At Steve Hezzell’s studio, trade in his store on Spain’s Mediterranean coast is up 20 percent as the weaker euro lures tourists, and he’s looking to add staff for the summer surge.
“We’ve had our best February ever,” Hezzell said in an interview in his store near Avenida Mediterraneo, one block from the beach. “We’re going to hire another tattoo artist and a body piercer to join us ahead of summer.”
The single currency’s slide to a seven-year low against the pound is fueling British spending on ink, drinks and partying by the sea. With tourism accounting for 11 percent of Spain’s economy, that’s providing a boon for Benidorm and the rest of the Costa Blanca coastline and helping the nation’s recovery.
Tourism accounted for 25 percent of new jobs created in 2014, and the Bank of Spain predicts unemployment will fall from a crisis high of 27 percent to around 20 percent next year as a weaker euro drives the economy’s expansion.
Along the coastline, studded with golden beaches and skyscraper hotels, local businesses are looking to capitalize on visitors with more cash to splash. Overnight stays from U.K. tourists are up 8 percent this year, according to Nuria Montes, secretary general of Hosbec, a tourism association representing Costa Blanca. While nightlife and hotels are among the first to benefit, the impact ripples out.
“For 1,000 pounds, they’re getting close to 1,400 euros,” Montes said. “That’s having a positive impact on consumption.”
The single currency has fallen more than 12 percent in the past year and reached 70.14 pence in March, the lowest level since November 2007. The euro fell 0.3 percent to 71.99 pence at 10:45 a.m. in London on Monday.

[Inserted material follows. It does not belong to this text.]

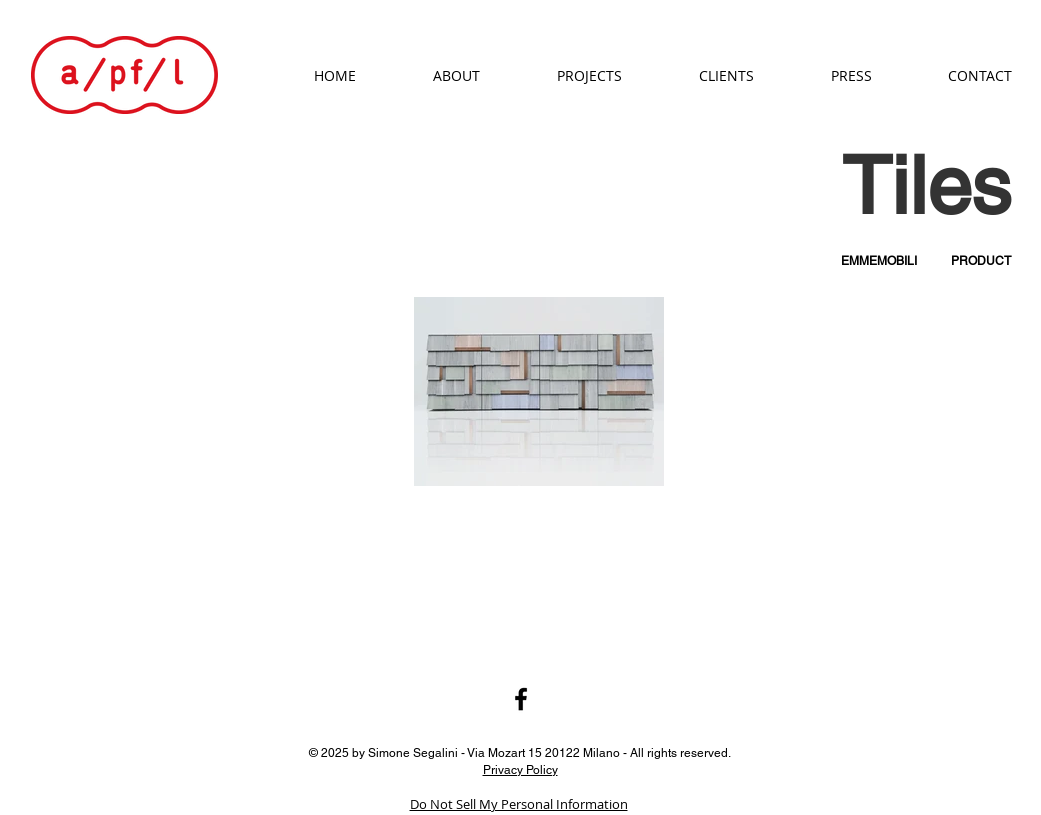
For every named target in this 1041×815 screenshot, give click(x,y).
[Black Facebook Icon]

With visitor numbers on the up, it’s not just hotels banking on the favorable exchange rate to keep boosting business into the summer holiday season.
Frank McDowell, founder of Just FK It, an organizer of pub crawls, foam parties and strip-club events, is hoping “free euros” at the bureau de change turn into profit for the nightlife industry. On a good night, he organizes parties for 300 customers from his office in Benidorm.

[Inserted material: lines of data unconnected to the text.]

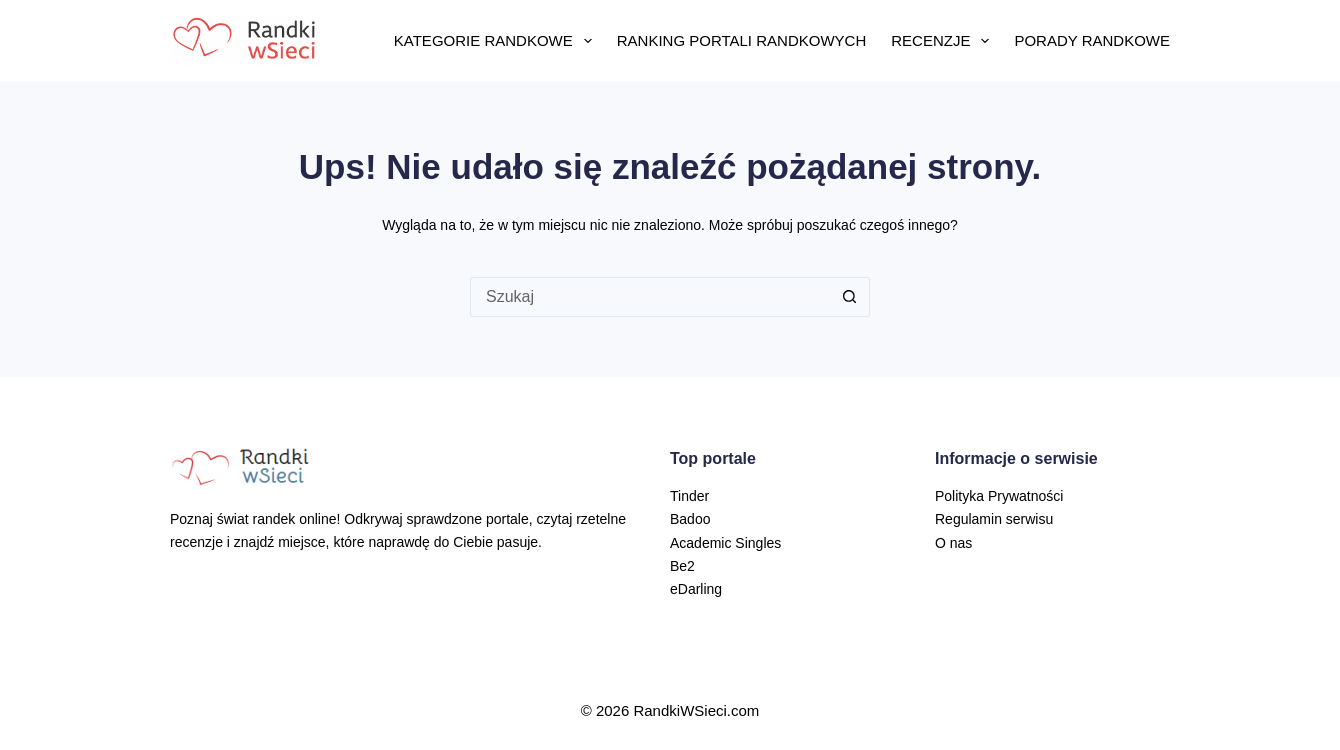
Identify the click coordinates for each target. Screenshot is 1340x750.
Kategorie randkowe (497, 41)
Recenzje (944, 41)
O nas (953, 543)
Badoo (690, 519)
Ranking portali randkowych (741, 40)
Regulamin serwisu (994, 519)
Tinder (689, 496)
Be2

“For 15 euros, you can party all night and get five free shots,” he said. “That’s one drink back home.”
Benidorm’s life as a holiday destination began under Mayor Pedro Zaragoza in the late 1950s. Often credited as the man who transformed a fishing village into a resort, Zaragoza convinced dictator General Francisco Franco to open up Benidorm for tourism after decades of isolation.
Now the town of 69,000 people is deluged every year with foreign visitors looking for a good time. Ask McDowell what lures people, and he says it’s a place where anything goes: Europe’s equivalent to “what happens in Vegas.”
“It’s like a fairy tale,” he said. “You get to do everything you wouldn’t normally do back home.”
A record 65 million tourists visited Spain last year, with the largest share, 15 million, coming from the U.K. In the first two months of 2015, spending by visitors rose an annual 8 percent to 6.6 billion euros ($7 billion) and Britons led the pack, splashing 1.1 billion euros, a 10.6 percent surge.
With its bright pink lights, Broadway is one of the dozens of clubs and karaoke bars running along Mediterraneo -- the epicenter of Benidorm’s nightlife. For manager Ricardo Sanchez, who is already seeing a pickup in business, the town runs on British cash.
For a club like Broadway, a stronger sterling means more jagerbomb and Vodka-redbull cocktails are selling every night and more euros in the till. “Instead of having four, they’ll make it six,” Sanchez said.
“The weaker euro is helping,” he said. “British tourists are very particular. Unlike the Germans, they like to spend every last cent of their holiday money.”